In an official response to the events leading up to the news story and the outrage that has begun to surface in public sentiment a spokesman for the MDA, Yeruham Mendola made this statement:
The guidelines set by the Ministry of Health determines that anyone who was born, or who lived for over a year since 1977 in central Africa, southeast Asia or the Carribean islands, or has spent over six months in Britain, or was in France, Ireland or Portugal for over 10 years – can chose not to donate blood, or donate blood, which is then marked, and know that it will not be used for transfusions.
Vered Yahalom M.D., Megan David Adom’s Deputy Chief also commented on the policy. He urged people to remember that donated blood was used to “save people’s lives.” He further stated that the Health Ministry guidelines were in place to ensure that the recipients of blood donations would be safe from blood born disease.
Citing blood testing technology as “not enough,” he is concerned that many diseases have what he calls “a window” in which they cannot be detected.
“Like HIV, where even a test cannot discover if the blood is contaminated.” The guidelines, he defends, are “not an Israeli invention and they are accepted throughout the entire modern world.”
President Shimon Peres got wind of the incident and immediately denounced it.

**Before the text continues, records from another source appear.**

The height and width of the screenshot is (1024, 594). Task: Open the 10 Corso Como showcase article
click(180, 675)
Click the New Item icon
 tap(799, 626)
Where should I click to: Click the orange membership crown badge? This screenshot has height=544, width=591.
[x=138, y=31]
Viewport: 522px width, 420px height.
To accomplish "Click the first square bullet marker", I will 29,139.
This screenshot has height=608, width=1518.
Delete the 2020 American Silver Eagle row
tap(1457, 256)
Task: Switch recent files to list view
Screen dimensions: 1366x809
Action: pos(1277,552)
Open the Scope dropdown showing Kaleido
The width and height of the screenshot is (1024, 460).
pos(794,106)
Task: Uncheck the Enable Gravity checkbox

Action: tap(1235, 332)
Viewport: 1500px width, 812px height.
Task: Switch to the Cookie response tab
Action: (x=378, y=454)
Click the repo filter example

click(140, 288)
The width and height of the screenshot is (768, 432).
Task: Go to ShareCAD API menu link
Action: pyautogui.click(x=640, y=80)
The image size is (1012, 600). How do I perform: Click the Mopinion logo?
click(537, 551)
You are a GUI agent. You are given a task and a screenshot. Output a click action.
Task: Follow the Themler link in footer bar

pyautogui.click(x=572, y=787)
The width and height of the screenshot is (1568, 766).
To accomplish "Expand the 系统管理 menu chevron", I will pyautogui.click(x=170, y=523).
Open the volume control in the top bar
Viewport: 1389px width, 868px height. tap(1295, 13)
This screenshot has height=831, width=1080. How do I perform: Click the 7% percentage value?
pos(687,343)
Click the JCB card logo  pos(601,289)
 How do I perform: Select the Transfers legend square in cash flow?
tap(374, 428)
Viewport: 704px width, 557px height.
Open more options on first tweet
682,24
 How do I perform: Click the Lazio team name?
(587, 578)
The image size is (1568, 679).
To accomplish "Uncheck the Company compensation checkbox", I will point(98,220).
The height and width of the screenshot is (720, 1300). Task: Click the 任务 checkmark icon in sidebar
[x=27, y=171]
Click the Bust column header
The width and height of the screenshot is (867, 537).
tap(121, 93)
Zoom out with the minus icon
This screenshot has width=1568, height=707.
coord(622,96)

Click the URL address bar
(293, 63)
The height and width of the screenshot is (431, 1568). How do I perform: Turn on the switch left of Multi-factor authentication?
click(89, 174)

Following his review he ordered Prime Minister Benyamin to call MK Pnina Tamano-Shata to inform her that he had ordered the Health Minister Yael German to “take care of the matter.”
German’s response was immediate. “It is an unbearably absurd matter that in 2013, in the state of Israel, Ethiopian Jews who arrived in the country more than 25 years ago still can’t donate blood.”
Does Israel have a policy that prevents Ethiopians—Ethiopian immigrants specifically, not necessarily people of Ethiopian descent—from donating blood? Does the Health Ministry currently maintain a policy that the blood poses a significant health risk to the public?
But proponents of the policy claim that it is neither physiognomy—the judging of a person’s quality based on physical features—nor racism. It is merely a rule based on geographical statistics for the prevalence of blood born disease.
Opponents argue otherwise. Many immigrants have been in the country for decades and any diseases that may be carried by a donor have had ample time to manifest themselves. Just treat the blood like every other sample, and let the science to the screening.
MK Aryeh Deri, concluded saying, “it is unacceptable that because of one’s origin, without any testing, blood will not be taken from members of a certain group.”